Dataset entries
★ ★ ★ ★

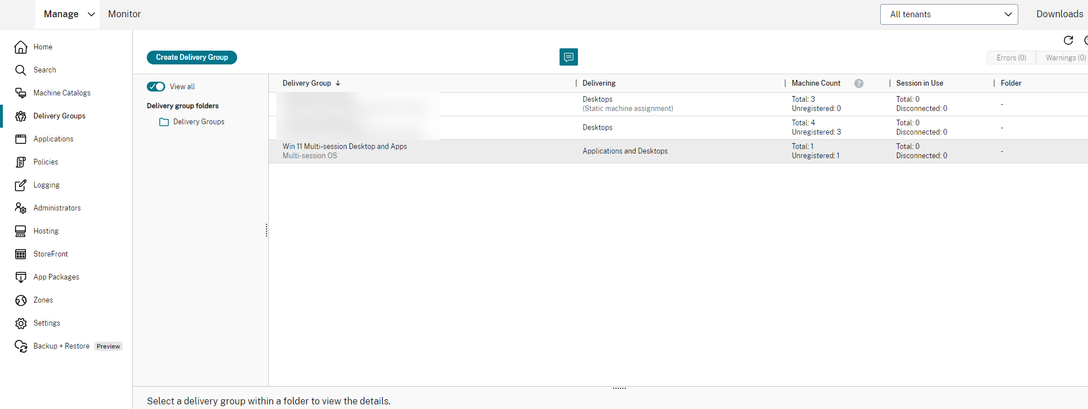Open the StoreFront grid icon
The height and width of the screenshot is (409, 1088).
[21, 254]
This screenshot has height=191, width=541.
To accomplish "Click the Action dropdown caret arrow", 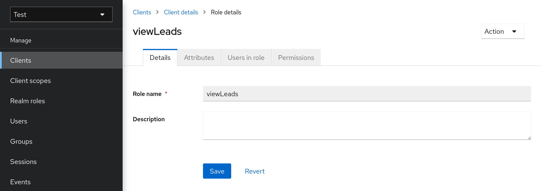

★ ★ ★ ★

** Action item **
Once you find the line containing "This screenshot has height=191, width=541.", retype it and every line after it through the last line of the records above, exactly. Add nothing else, and leave out the pictures.

** Solved problem **
This screenshot has height=191, width=541.
To accomplish "Click the Action dropdown caret arrow", 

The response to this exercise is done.